La historia nunca comienza conmigo. Siempre hay alguien que me precede. Nunca soy el primero. Siempre hay un padre. Siempre hay un origen que desconozco, un comienzo que me antecede, un pasado que jamás podré poseer.
Cuando Jesús nos habla del Padre, su figura está llena de ambigüedad. No es tan fácil confiar en Él, y cuando no confías, no preguntas.
Al comienzo de nuestra vida pedimos mucho, pedimos de todo, no dejamos de pedir. Sin embargo, nuestras preguntas se desvanecen lentamente.
A medida que crecemos intentamos hacerlo nosotros mismos.
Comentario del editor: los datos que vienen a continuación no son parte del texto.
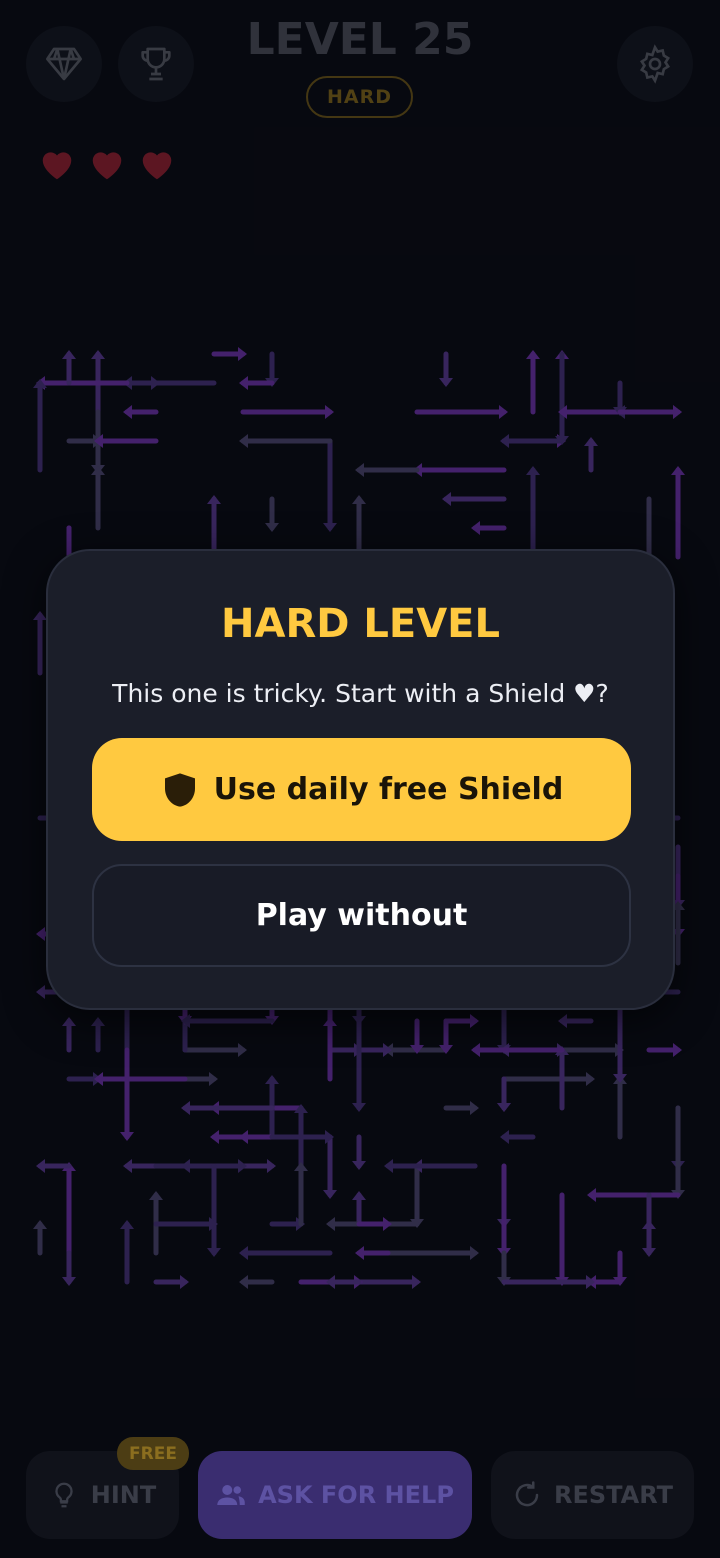 This screenshot has height=1558, width=720. What do you see at coordinates (231, 1495) in the screenshot?
I see `users-icon` at bounding box center [231, 1495].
Nos cansamos de preguntar. Pretendemos ser autónomos.
Cuando falla la relación con el padre
Siempre puedes llamar al Padre
Pero, a pesar de ello, hay un Padre al que sí podemos invocar.
Invocar al Padre es renovar mi juventud como hijo cada vez.
Invocar al Padre es reconocer mi historia, mi pasado, el nombre que se renueva en mí.
Invocar al Padre significa que no soy el primero, significa que hay un origen que se me escapa y que jamás podré poseer.
Invocar al Padre es silenciar mis ilusiones de omnipotencia, es reconocer que la vida, sea la que sea, me ha sido dada, sin que yo llegue a ser nunca su dueño.
Sentirse profundamente amado
Solo cuando haya reconocido que tengo un Padre podré empezar a preguntar de nuevo.
Solo cuando esté curado de mi ilusión de autonomía e independencia podré sentirme hijo amado.
Por eso solo podemos orar al padre: ayúdanos a tener todavía fe en la vida. Ayúdanos a no abastecernos para mañana, porque sabemos que nuestro padre volverá mañana del mar.
Sin Padre estamos perdidos
Así la historia reciente nos presenta padres en los que es difícil confiar: volvimos a casa y nos dimos cuenta de que los padres habían vaciado la despensa, ¡los padres se han ido!
No encontrar más un padre significa ya no poder imaginar el futuro, ya no saber quién seré, qué estoy llamado a ser.
En la vida nunca podemos dejar de buscar, esperar o invocar el nombre del Padre, anular ese nombre es ceder a la falsa afirmación de que todo comienza conmigo.